Kurtz and others began pressuring Cole and Cornyn to revoke their support for the bill, and Cole in turn took the heat to Education Secretary Miguel Cardona, pushing him to withdraw the proposed grant priorities. Other congressional Republicans took notice; 39 Republican senators, led by Minority Leader Mitch McConnell, sent a letter to Cardona calling on him to withdraw the proposal.
Cardona did eventually revise the grant priorities: When the actual invitation for applications was released in July, it included no references to slavery or the 1619 Project or Ibram X. Kendi.
But the damage was already done. The CSDA, which previously had been largely received as a balanced, bipartisan solution to a serious problem (the need for better civics education), was now a “Trojan horse” for left-wing extremism. The Biden administration walked right into critiques about its progressive direction and lack of practical commitment to bipartisanship.
How did this happen? Who is responsible for the ill-advised grant priority proposal that any political centrist could have warned would create a ruckus?
The answer lies in executive branch process wonkery.
Support for the controversial language about the 1619 Project and Kendi in the Education Department proposal could have come from the top down or from the bottom up. In other words, it’s possible that the Biden White House’s Domestic Policy Council or Secretary Cardona himself expressed favor for these more progressive civics programs and directed that they be included in the grant priorities. It seems more likely, though, that the low-level staffers tasked with drafting the proposal were proponents of these programs—but higher-ranking department officials would almost certainly have had to review the proposal before it was made public, meaning that at least some of the most powerful officials in the Department of Education, if not Secretary Cardona himself, were pushing the department in a more progressive direction.
Still, whether the cause was sloppiness, an idealistic young staffer, or an attempt to push an under-the-radar progressive agenda, the disturbing lesson of this case is that incautious or imprudent executive-branch policy proposals can jeopardize substantive, bipartisan legislative wins.
Shawn Healy, senior director for state policy and advocacy at CivXNow, a group advocating the passage of CSDA, acknowledged that many questions beyond the proposed grant priorities have come up in meetings with congressional Republicans, including Kurtz-like concerns about a national curriculum and the bill’s pay-fors.
“In our outreach to members’ offices [over the Department of Education’s proposed civics grant priorities] we heard this in a couple of cases.

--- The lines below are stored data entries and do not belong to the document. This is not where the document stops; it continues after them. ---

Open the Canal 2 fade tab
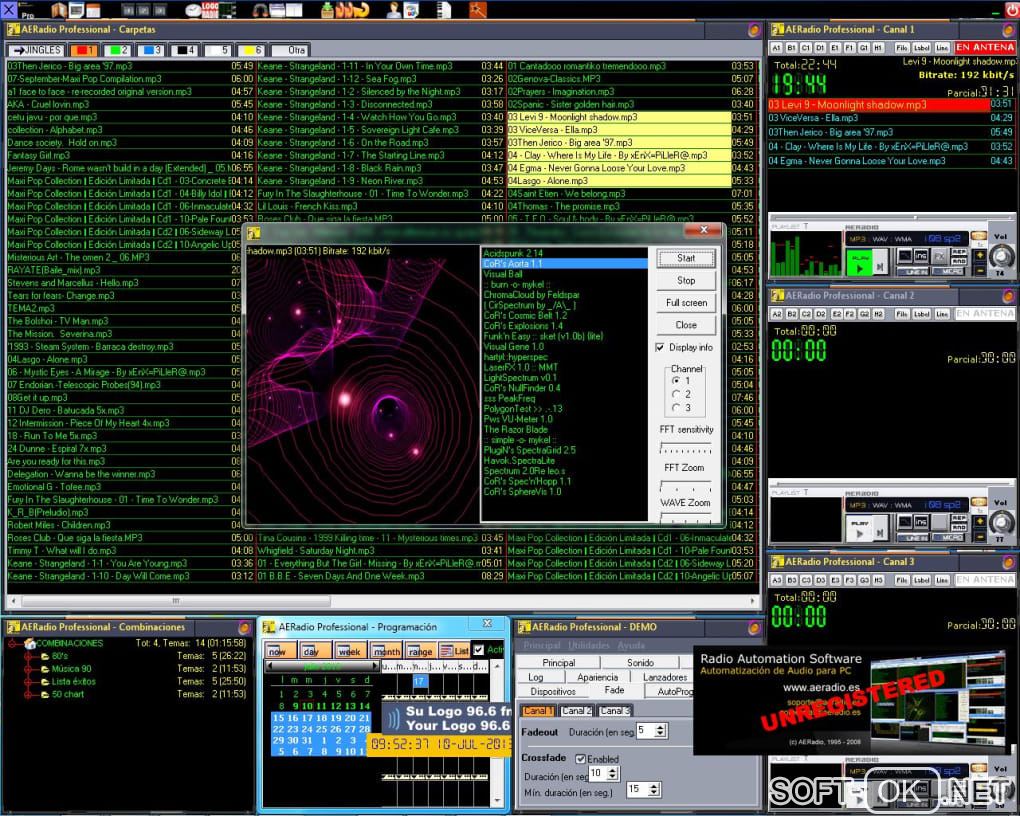 (575, 711)
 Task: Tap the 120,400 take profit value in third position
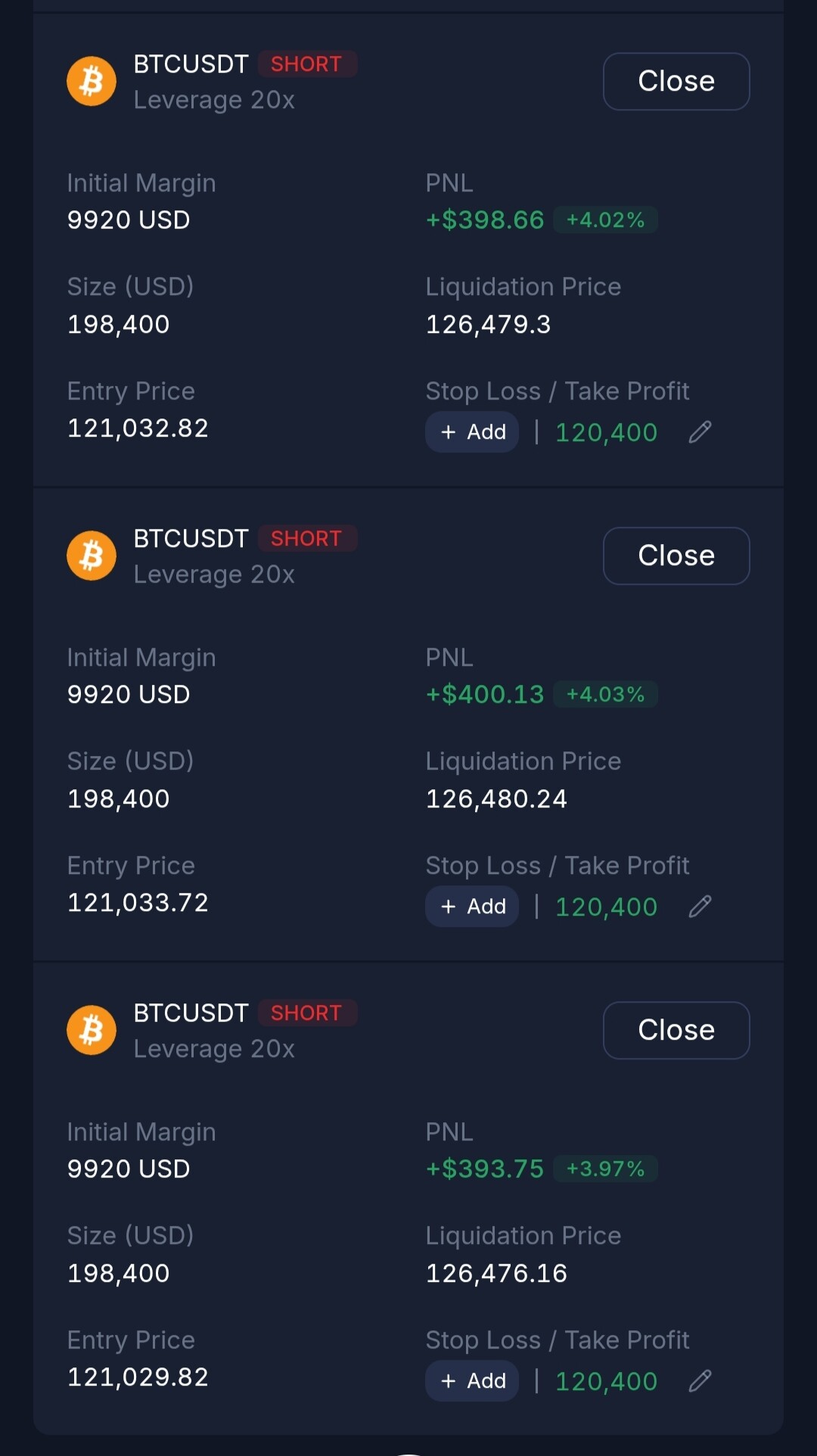pos(607,1382)
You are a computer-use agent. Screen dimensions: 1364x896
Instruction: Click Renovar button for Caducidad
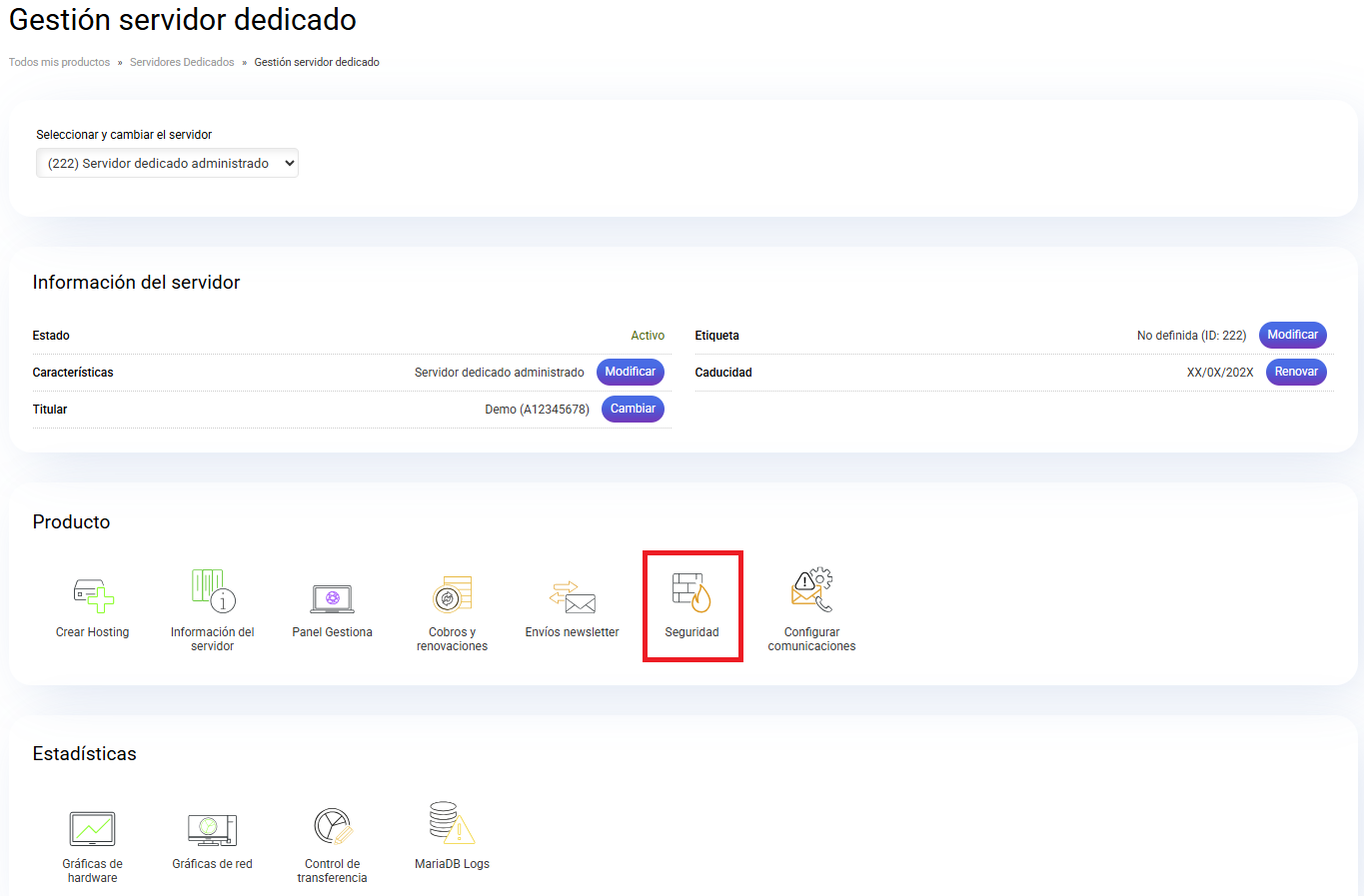[x=1296, y=372]
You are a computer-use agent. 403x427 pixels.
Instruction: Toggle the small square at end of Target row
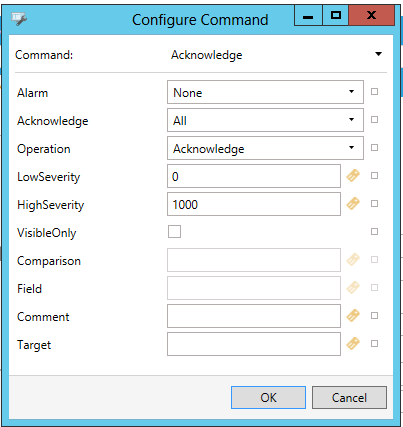pos(374,343)
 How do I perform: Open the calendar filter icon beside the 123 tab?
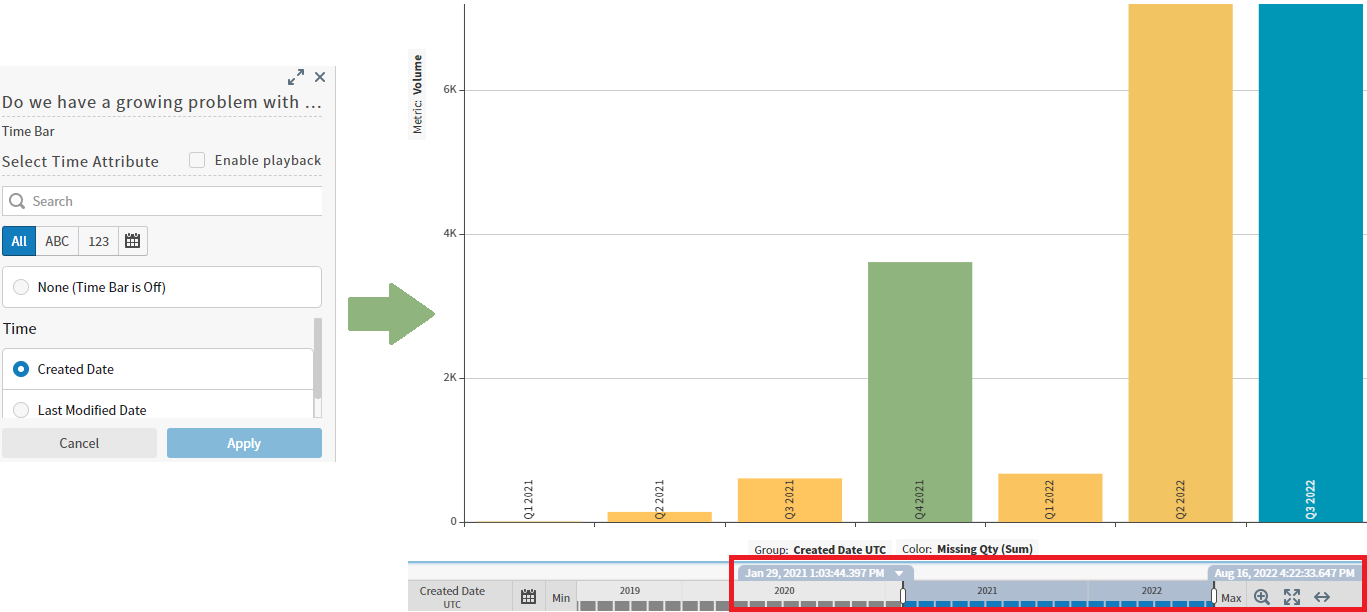(x=133, y=240)
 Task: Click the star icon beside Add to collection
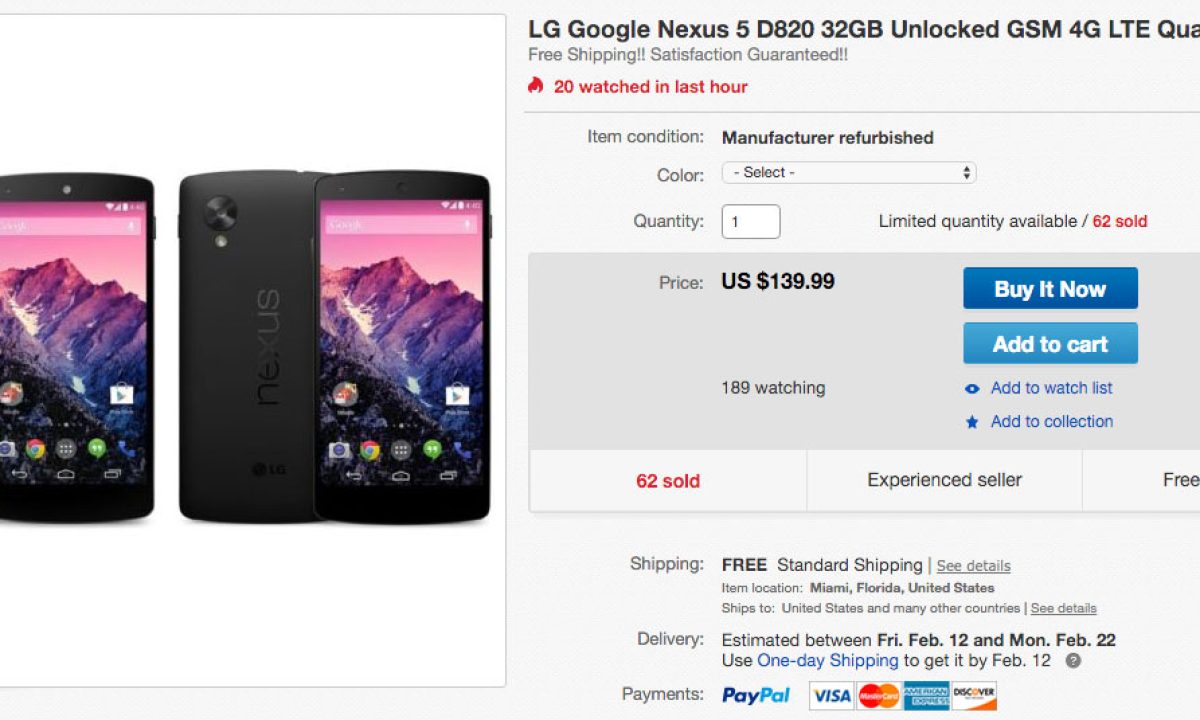click(x=972, y=422)
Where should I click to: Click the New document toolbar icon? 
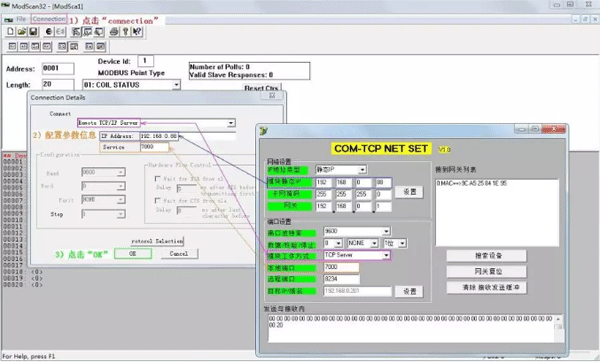pos(10,32)
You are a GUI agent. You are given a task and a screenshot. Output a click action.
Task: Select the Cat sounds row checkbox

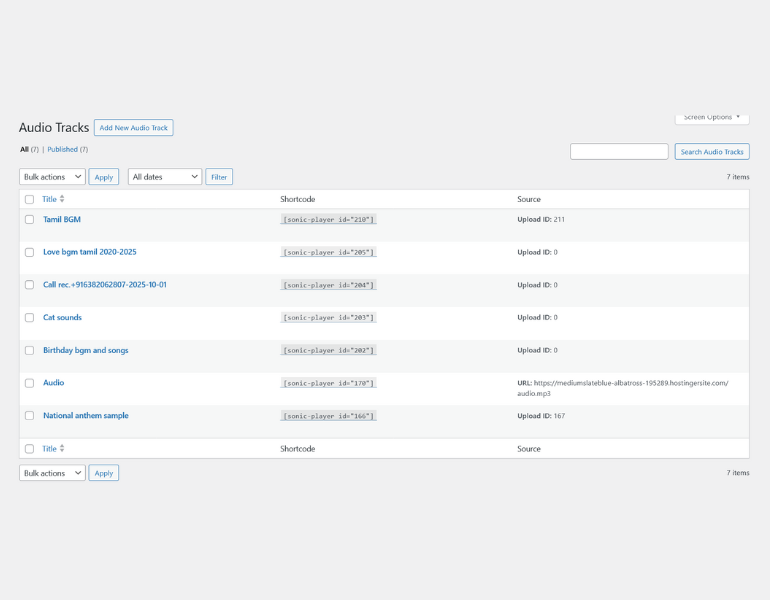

It certainly was an issue, right?” said Healy.
The CSDA bill “was artificially tethered to that controversy,” Healy said. “It’s been a political challenge for sure.”
“I think what we don’t know is if the damage is too much,” said the source close to lobbying efforts for the bill.
In the months since the controversial proposed grant priorities came to light, one Republican representative—Brian Fitzpatrick of Pennsylvania—signed on as a cosponsor of the bill. On its own, the addition of this one further GOP cosponsor provides little reason to think that the CSDA might get legislatively unstuck. But it does at least provide a glimmer of hope for a renewed bipartisan push for a civics education bill in a year desperately calling out for one.